I know that is what I am doing. But it is working for me right now: I’ve managed to go 2 full days without crying (HUGE!!!!) and without thinking of him constantly. And when I do think of him, I don’t feel like I’ve been punched in the gut (ok… I do, but it doesn’t feel like I’ve been sucker-punched and tackled and stomped on)
And it feels good.
I know it is only a matter of time before some of the excitement that I’m going through right now subsides, and my xMM creeps back to the forefront of my mind, however, I’ll take these moments of pseudo-normality for now.
This isn’t to say that I don’t think of him. I do. A lot. But I have a distraction that is helping to take the edge off of it.
That being said… when I stop and think about things, I’d definitely run back to him if he contacted me. That’s something I still can’t pretend I wouldn’t do.
So much for being strong…

6 comments
Comments feed for this article
September 18, 2009 at 3:25 pm
michelle
I hope your distraction is still working….and keeps on working. I still cry everyday. Funny thing is I DON’T want to go back to him (well, there’s a part of me that always will, I expect)-So why do I still cry? I think it’s for the loss of the intense fantasy that is gone… and probably a once-in-a-lifetime deal. Sigh….

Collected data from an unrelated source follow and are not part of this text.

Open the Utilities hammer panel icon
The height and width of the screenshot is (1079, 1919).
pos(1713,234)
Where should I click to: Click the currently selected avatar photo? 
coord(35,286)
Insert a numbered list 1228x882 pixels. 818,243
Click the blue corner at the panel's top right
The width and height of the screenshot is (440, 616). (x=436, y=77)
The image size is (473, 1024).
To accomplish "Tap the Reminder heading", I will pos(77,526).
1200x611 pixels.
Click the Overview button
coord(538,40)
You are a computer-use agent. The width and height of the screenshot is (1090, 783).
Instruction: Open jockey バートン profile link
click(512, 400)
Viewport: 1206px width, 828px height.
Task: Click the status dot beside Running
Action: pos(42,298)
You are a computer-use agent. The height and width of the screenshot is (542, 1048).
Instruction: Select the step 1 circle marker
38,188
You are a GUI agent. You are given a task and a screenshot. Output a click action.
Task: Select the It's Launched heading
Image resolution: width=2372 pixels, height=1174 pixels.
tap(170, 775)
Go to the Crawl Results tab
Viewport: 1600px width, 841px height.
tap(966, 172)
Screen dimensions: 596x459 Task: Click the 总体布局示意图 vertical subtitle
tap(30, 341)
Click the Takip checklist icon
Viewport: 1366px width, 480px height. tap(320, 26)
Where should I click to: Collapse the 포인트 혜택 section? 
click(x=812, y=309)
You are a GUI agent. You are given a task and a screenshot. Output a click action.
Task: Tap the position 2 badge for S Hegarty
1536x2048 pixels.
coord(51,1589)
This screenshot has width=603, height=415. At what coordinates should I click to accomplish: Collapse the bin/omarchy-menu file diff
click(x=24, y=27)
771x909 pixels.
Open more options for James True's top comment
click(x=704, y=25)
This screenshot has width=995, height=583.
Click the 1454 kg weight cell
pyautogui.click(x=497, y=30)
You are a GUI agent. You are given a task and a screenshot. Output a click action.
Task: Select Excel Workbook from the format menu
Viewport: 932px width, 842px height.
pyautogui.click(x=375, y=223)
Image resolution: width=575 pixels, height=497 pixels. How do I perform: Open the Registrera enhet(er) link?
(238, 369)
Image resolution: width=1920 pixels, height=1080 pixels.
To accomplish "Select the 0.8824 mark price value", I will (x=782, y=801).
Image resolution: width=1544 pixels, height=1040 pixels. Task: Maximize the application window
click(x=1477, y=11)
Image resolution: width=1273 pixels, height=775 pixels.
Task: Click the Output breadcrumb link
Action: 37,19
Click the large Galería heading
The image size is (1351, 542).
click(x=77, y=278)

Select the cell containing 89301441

September 27, 2009 at 10:24 pm
misfitmistress
pretending will get you to the point you want to be. i know, ive been there. sending you lots of good thoughts!
September 29, 2009 at 6:04 pm
ruby
i’m with misfitmistress on this one. trust us. fake it until you make it!
October 14, 2009 at 1:54 am
contoveros
Other woman,
The strength comes within. You got it inside of you. You exercised it at the beginning of relationship and you can zero back in on it now.
Sounds to me you are almost back on your feet, or at least taking the first step (baby step?) in that direction.
I related to the post..
Michael J
October 14, 2009 at 4:56 pm
jadedalas
wow – I feel you GREATLY. I’m juuuuust starting to do the same thing. Fake it until I make it, too. Oi!
October 22, 2009 at 11:48 pm
tiger lily
wow- I had never linked to your blog before!!!! I didn’t have time to read it all but did read some. It gives me hope….. your journey seems similiar to mine. I’m right there with you faking it. somedays it works!!!!!! Somedays……. cheers!!!